— EXERCISE GOAL —
Give again, word for word, each line from the top of the listing through the line that holds "[сайт журнала Беспроводные".

■ ■ ■ ■ ■

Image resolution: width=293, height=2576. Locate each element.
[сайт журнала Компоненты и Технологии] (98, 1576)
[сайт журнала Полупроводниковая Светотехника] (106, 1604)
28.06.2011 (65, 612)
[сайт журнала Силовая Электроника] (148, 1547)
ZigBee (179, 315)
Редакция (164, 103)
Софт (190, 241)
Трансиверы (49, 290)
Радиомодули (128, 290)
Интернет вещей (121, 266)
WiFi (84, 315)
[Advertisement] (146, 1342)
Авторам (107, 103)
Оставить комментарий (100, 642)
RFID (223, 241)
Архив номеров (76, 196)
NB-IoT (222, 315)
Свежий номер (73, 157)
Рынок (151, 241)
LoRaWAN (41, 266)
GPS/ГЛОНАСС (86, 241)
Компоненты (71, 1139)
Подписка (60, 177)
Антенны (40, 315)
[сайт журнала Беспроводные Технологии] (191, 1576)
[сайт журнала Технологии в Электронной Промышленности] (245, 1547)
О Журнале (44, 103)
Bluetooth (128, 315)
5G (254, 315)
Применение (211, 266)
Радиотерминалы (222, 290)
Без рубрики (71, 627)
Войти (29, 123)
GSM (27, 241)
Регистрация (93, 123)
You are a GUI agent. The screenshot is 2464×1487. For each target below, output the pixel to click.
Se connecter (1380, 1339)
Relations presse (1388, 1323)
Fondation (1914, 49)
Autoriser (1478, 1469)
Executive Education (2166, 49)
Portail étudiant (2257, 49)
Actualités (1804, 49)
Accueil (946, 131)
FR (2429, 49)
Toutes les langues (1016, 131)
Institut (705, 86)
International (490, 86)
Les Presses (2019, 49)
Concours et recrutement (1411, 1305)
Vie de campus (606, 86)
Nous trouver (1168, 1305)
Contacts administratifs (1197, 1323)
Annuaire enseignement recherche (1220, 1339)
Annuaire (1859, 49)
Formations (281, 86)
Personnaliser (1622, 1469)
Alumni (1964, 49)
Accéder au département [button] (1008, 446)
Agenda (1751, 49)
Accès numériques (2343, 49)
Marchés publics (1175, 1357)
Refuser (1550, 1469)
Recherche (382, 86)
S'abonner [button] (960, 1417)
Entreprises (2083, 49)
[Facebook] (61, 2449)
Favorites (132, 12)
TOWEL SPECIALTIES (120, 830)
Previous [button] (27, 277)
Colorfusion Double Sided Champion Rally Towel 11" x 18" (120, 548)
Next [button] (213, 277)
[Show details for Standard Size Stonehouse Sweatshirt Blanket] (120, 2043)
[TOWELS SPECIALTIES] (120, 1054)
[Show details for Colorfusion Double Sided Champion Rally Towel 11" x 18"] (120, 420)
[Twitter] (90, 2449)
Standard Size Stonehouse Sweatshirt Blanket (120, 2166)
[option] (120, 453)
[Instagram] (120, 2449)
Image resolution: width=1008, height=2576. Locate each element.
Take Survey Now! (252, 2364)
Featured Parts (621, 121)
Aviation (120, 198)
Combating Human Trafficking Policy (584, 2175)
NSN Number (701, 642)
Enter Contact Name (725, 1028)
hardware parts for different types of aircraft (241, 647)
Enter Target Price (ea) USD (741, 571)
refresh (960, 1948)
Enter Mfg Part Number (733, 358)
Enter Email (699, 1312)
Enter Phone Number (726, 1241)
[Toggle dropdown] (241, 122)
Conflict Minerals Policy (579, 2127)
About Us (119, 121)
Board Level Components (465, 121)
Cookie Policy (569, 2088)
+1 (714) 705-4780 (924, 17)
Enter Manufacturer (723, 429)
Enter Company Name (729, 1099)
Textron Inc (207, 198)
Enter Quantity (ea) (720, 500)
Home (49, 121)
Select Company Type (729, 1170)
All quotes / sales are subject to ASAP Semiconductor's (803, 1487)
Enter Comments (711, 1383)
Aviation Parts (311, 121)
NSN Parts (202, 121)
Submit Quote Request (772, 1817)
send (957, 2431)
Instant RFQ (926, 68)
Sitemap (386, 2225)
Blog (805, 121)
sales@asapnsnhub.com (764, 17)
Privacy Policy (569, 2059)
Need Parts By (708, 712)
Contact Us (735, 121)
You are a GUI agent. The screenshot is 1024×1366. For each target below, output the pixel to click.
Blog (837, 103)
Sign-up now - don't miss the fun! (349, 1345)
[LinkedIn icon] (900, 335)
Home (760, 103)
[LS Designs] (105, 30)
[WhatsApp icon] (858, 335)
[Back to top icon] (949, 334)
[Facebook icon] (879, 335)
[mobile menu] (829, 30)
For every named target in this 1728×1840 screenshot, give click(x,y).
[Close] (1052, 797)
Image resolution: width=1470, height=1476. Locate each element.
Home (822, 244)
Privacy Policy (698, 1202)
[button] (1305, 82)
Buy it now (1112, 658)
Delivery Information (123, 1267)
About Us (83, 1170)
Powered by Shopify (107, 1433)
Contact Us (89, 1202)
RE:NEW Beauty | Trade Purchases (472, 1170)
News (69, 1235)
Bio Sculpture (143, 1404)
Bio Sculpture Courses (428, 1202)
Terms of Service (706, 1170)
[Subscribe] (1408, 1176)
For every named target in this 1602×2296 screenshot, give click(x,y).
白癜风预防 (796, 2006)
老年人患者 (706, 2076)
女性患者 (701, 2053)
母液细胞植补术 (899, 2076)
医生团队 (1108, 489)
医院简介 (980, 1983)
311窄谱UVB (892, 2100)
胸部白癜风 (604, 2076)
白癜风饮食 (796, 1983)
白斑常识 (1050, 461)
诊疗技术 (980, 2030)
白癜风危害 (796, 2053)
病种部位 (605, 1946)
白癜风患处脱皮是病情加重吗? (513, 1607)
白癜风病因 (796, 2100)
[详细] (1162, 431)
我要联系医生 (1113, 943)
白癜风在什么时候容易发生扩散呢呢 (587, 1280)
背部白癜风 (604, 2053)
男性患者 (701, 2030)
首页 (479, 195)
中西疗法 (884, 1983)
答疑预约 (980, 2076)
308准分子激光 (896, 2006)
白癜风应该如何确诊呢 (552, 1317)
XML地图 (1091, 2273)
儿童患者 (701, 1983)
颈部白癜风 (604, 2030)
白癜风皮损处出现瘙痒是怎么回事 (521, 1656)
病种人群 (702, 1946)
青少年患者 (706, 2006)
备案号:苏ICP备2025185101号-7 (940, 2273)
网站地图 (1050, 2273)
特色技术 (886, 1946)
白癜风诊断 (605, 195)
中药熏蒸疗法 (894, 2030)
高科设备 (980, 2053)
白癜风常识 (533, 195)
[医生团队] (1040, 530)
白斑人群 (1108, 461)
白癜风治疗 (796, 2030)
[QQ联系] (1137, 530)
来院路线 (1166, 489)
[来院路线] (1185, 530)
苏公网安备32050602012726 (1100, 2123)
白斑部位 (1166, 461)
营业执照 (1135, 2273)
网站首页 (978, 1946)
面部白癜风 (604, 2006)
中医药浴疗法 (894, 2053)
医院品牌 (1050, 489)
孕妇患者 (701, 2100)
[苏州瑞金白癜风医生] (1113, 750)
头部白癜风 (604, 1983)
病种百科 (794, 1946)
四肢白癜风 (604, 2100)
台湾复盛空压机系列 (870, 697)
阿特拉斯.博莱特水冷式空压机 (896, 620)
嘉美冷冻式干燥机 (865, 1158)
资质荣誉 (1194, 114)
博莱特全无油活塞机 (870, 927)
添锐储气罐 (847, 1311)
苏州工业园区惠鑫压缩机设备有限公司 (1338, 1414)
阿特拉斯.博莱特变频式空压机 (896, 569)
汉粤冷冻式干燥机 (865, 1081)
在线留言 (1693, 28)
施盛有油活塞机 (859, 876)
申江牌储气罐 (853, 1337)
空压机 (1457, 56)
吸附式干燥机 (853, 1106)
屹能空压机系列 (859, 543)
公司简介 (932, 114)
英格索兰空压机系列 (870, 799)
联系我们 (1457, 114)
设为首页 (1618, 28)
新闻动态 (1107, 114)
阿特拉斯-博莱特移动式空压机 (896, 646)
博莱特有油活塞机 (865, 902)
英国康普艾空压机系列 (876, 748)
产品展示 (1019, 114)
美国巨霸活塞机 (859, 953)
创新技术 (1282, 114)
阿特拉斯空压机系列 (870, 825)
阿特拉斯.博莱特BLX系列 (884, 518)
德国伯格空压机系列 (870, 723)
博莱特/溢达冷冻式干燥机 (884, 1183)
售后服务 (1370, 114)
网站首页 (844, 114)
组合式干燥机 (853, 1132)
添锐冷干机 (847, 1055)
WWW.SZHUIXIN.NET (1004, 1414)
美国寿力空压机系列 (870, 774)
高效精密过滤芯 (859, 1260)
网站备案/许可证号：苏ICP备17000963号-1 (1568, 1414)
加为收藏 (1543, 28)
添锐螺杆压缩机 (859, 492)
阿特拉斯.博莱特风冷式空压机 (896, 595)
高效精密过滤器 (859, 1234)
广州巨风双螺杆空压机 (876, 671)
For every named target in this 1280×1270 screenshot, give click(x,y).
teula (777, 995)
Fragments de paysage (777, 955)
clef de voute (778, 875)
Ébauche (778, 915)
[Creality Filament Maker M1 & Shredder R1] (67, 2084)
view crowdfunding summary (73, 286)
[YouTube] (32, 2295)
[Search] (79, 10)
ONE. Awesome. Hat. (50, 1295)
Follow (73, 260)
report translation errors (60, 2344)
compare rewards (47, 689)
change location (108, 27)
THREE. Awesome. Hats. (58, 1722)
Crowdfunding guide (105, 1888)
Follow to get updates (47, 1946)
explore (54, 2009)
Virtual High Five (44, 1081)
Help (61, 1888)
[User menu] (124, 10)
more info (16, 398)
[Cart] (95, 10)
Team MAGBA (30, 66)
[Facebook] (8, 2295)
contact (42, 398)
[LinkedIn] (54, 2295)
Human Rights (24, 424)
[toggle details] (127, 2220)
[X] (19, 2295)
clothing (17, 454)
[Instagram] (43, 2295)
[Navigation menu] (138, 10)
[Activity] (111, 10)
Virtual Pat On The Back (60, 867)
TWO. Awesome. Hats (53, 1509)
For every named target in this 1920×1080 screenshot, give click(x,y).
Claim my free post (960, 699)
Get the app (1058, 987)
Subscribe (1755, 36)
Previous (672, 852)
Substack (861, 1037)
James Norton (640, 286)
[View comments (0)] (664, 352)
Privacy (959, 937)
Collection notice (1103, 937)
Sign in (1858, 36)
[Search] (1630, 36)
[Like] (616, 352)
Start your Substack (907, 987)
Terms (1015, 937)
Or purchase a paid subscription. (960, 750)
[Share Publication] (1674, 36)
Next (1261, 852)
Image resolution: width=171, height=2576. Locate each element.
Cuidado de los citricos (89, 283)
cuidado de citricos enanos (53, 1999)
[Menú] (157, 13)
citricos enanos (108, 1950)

■ ■ ■ ■ ■

— TASK RESULT —
Image resolution: width=293, height=2576. Locate each element.
[сайт журнала Компоненты и Технологии] (98, 1576)
[сайт журнала Полупроводниковая Светотехника] (106, 1604)
28.06.2011 (65, 612)
[сайт журнала Силовая Электроника] (148, 1547)
ZigBee (179, 315)
Редакция (164, 103)
Софт (190, 241)
Трансиверы (49, 290)
Радиомодули (128, 290)
Интернет вещей (121, 266)
WiFi (84, 315)
[Advertisement] (146, 1342)
Авторам (107, 103)
Оставить комментарий (100, 642)
RFID (223, 241)
Архив номеров (76, 196)
NB-IoT (222, 315)
Свежий номер (73, 157)
Рынок (151, 241)
LoRaWAN (41, 266)
GPS/ГЛОНАСС (86, 241)
Компоненты (71, 1139)
Подписка (60, 177)
Антенны (40, 315)
[сайт журнала Беспроводные Технологии] (191, 1576)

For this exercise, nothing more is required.